The plotline, which I am trying to skirt around in case of spoilers, moves along at a reasonable pace and answers all reader questions, but notably stumbles at the climax of the books events. Shortly after the climax, which for me made perfect sense and opened up some exciting possibilities, the author calls the book to the halt so he can clearly spell out the events that occurred just in case you weren't paying attention. This cheapens the ending a great deal, as instead of merely hinting as to the outcome a great big red arrow was instead used to point it out. Kyon further dwells on the climax in the final pages, adding big flashing lights to the sign saying "This is what the ending means, doofus!"
I feel I should mention here that the majority of the plot itself is highly engaging and enjoyable, and it is only because the way the climax is handled is such a noticeable drop in quality compared to the rest of the book that I feel the need to bring it up. The characters are still enjoyable to spend time with, the events presented are interesting, and the whole story is an page-turner even when you take into account its errors. There is one further sin the book commits, but that will need a bit of explanation.

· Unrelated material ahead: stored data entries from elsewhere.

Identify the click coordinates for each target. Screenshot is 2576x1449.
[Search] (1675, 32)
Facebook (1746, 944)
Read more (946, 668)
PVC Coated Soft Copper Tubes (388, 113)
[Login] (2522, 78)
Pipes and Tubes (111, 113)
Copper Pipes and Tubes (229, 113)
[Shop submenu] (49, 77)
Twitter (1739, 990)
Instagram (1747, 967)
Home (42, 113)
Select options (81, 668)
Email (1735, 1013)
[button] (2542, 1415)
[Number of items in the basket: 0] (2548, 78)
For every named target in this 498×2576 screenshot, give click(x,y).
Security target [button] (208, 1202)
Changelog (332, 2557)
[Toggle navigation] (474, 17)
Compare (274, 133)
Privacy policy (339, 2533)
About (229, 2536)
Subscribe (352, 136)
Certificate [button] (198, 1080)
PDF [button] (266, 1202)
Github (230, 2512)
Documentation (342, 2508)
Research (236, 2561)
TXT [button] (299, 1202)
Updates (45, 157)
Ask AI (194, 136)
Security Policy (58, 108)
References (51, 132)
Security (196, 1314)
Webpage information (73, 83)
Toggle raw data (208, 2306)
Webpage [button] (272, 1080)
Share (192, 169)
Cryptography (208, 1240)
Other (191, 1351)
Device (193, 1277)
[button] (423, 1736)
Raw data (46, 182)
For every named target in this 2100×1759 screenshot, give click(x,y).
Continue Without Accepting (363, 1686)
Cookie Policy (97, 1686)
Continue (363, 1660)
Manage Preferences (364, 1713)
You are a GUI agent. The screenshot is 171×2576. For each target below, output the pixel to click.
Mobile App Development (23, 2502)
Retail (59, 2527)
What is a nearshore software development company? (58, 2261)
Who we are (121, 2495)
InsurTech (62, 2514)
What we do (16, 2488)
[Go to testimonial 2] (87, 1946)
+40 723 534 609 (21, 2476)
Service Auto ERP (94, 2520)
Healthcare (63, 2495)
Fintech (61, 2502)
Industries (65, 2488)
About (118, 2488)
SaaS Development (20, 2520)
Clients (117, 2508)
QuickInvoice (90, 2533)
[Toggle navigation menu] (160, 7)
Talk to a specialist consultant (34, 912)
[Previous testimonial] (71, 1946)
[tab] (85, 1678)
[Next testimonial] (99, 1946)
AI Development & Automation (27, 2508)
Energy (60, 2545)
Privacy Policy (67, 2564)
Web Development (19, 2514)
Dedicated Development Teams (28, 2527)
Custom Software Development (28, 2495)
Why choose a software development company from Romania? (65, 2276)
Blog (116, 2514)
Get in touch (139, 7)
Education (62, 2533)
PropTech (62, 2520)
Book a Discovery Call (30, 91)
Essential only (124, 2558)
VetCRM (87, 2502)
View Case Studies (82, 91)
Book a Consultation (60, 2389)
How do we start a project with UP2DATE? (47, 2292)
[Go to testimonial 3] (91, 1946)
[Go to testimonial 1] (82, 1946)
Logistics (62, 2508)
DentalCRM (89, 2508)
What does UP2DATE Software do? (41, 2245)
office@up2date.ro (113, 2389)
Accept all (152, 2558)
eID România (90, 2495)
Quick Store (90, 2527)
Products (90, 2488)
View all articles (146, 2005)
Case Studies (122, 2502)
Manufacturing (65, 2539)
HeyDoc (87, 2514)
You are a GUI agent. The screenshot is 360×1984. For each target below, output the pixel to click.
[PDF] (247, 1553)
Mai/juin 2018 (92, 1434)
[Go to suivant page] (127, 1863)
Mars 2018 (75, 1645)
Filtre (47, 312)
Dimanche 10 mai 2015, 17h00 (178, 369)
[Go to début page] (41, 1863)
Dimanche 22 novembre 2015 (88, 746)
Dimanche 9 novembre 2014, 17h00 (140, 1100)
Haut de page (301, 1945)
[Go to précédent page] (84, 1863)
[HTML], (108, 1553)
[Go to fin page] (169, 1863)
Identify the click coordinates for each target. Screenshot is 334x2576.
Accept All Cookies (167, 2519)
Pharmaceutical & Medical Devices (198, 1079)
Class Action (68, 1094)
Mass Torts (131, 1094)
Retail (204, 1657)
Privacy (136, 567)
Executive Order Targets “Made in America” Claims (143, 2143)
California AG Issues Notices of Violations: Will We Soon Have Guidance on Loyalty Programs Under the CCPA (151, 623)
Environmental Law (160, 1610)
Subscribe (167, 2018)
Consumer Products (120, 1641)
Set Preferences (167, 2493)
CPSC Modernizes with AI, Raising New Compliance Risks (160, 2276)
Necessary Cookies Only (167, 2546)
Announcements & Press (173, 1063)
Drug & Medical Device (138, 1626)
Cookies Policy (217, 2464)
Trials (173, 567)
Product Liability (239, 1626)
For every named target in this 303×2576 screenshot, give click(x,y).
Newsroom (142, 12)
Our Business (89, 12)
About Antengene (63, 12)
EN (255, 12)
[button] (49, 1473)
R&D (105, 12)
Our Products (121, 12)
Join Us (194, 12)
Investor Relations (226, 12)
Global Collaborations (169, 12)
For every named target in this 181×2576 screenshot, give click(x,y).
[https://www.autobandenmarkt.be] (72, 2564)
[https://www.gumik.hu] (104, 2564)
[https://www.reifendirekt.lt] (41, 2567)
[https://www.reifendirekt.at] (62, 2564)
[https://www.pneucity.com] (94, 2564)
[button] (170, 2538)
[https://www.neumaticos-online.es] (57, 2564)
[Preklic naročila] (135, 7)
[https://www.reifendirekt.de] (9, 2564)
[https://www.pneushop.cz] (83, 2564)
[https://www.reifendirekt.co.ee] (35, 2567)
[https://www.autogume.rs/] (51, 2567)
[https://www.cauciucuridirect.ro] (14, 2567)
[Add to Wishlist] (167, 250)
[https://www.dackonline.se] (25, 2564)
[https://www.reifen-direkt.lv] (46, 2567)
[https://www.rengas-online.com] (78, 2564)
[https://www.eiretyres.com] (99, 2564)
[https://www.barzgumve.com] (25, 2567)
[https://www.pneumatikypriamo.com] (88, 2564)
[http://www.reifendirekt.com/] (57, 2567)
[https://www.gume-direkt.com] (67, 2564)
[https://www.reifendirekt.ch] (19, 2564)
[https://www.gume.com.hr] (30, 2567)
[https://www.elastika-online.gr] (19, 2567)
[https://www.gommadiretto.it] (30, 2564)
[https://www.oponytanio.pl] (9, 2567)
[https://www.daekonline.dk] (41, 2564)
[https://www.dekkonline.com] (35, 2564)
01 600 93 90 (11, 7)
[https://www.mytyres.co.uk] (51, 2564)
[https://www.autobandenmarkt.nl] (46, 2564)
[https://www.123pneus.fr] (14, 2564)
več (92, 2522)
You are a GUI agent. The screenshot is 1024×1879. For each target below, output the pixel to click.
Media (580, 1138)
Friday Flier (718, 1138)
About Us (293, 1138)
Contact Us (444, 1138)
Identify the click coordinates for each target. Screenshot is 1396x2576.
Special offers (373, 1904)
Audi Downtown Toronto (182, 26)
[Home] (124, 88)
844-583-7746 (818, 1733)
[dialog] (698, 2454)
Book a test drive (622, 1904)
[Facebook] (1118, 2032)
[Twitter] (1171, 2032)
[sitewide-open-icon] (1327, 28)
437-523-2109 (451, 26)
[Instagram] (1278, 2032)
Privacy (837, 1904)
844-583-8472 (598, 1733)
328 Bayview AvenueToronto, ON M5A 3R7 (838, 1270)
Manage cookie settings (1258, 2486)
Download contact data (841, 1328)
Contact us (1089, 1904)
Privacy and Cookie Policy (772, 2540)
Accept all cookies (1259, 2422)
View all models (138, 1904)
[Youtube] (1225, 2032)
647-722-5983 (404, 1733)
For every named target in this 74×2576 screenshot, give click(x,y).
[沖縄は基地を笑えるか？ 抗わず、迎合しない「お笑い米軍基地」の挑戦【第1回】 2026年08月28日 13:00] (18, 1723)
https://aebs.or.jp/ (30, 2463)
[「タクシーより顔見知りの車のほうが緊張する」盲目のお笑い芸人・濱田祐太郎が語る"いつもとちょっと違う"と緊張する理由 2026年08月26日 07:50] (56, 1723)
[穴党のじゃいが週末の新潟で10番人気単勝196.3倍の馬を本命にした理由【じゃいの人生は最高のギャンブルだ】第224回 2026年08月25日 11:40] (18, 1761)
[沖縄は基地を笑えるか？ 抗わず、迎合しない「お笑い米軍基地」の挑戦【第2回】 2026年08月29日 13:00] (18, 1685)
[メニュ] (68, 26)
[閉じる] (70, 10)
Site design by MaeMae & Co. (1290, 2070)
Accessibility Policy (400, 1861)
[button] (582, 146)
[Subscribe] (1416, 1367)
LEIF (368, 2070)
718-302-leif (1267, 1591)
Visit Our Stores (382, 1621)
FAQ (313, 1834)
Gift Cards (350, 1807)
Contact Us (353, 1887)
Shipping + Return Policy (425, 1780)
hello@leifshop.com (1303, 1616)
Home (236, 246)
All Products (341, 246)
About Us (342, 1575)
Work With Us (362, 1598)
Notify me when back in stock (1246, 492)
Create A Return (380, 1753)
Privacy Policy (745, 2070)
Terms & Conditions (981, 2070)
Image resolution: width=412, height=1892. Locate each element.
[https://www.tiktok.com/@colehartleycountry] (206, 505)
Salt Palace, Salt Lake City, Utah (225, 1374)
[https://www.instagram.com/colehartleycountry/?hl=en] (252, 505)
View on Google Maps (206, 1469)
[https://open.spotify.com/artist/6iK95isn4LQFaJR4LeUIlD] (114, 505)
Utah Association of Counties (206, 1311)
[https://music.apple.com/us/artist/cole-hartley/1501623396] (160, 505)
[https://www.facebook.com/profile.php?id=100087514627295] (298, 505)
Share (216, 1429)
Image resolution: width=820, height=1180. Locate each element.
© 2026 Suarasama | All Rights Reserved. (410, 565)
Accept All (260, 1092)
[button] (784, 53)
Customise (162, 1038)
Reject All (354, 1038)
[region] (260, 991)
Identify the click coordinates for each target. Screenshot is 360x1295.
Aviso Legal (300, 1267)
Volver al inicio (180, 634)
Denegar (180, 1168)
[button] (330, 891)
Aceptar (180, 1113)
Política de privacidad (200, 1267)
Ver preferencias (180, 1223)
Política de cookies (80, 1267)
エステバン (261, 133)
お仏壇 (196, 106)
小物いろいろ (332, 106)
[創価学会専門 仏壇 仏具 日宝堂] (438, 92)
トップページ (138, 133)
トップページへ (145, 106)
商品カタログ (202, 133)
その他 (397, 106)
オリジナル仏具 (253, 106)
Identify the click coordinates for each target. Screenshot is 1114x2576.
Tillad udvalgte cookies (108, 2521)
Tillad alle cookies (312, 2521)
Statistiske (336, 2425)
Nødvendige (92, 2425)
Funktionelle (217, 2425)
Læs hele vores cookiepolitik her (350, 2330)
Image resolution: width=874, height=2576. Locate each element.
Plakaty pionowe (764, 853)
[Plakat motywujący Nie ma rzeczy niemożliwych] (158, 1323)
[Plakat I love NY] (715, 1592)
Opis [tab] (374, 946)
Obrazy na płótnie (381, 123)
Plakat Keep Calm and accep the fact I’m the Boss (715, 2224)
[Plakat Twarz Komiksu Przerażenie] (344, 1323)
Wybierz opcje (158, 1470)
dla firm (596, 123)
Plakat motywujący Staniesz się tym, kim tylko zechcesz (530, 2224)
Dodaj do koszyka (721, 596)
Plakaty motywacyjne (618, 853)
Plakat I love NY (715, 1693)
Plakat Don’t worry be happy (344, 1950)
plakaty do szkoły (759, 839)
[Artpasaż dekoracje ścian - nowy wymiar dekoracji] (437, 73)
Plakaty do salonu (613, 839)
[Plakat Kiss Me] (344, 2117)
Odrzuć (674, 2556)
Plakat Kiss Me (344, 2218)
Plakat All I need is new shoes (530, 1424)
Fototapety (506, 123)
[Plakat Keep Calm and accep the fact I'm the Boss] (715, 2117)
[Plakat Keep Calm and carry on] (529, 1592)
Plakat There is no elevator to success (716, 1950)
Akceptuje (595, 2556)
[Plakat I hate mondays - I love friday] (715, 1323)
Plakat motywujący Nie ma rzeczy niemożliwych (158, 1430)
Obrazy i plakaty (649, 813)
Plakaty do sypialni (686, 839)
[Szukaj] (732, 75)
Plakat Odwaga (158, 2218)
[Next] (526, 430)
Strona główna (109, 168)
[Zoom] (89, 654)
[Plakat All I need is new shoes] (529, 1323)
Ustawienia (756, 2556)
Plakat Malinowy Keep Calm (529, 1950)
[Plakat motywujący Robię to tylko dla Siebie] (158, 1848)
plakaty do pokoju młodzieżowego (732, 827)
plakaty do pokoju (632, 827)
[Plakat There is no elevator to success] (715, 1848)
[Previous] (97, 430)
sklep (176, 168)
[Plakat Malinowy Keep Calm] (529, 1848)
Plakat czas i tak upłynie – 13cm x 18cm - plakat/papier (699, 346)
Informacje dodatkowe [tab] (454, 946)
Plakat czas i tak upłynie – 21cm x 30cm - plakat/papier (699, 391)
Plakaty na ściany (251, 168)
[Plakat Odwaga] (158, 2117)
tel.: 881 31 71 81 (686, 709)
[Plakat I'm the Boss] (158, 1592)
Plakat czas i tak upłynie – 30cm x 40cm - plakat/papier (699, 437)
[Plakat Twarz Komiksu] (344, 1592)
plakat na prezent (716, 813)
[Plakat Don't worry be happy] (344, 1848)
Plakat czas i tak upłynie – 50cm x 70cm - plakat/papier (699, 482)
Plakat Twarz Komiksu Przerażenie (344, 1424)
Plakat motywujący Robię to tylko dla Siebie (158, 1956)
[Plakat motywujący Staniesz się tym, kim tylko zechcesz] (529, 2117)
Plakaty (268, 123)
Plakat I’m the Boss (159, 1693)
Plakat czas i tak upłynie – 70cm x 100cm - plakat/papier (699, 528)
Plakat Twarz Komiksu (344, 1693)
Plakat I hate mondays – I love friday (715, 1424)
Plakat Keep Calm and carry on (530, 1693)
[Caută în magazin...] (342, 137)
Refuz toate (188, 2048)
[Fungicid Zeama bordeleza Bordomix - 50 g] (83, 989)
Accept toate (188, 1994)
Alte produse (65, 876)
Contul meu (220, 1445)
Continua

If you watch anime you may be familiar with characters saying "That Person" instead of using someone’s name as a way of increasing tension in a plotline, or just to draw events out. It is usually used poorly, and sadly Disappearance falls into this trap as well. The first time it happens in the book it is actually used sparingly and to some decent dramatic effect, however it is used again later on across four whole pages when it would have been best to not bother with the gimmick. Given that the reader should have already figured out who the person in question is in this second instance, having so many mentions of "that person" in bold text at such a key point in the story ruins the tension that has been building and left me rolling my eyes.
For readers of the previous Haruhi books, Disappearance will feel like a comfortable continuation of the series with nothing truly earth-shattering but a lot to love nonetheless. Those who have not read the previous books may find themselves adrift somewhat as while the prologue does a great job of catching you up on the principle characters and setting, the story proper draws on a lot of elements expanded on in previous volumes. The book will still be a nice, enjoyable read, but will not be as engaging for fulfilling overall due to the lack of prior knowledge. If you have already watched the TV series, then this may well be a good place to start if you were put off of reading the first three volumes as you had already seen the events in animated form.
I have not seen the theatrical version of the story, and I am now even more excited to see it after reading the book, but I have to wonder how the movie can have a run time (2 hours, 45 minutes) longer than the amount of time it took me to read the source material.
One last thing I want to bring up is that I really like the colorful presentation of the paperback edition of the book, which along with the earlier volumes now has a vibrant little corner on my bookshelf next to some drably presented sci-fi.
Barring a few preventable mishaps, Disappearance is a great read and I utterly devoured it during my commute to and from work. I would recommend it to anyone, even if they had never heard of the series or anime as a whole.
This review is based on a retail version purchased by the reviewer.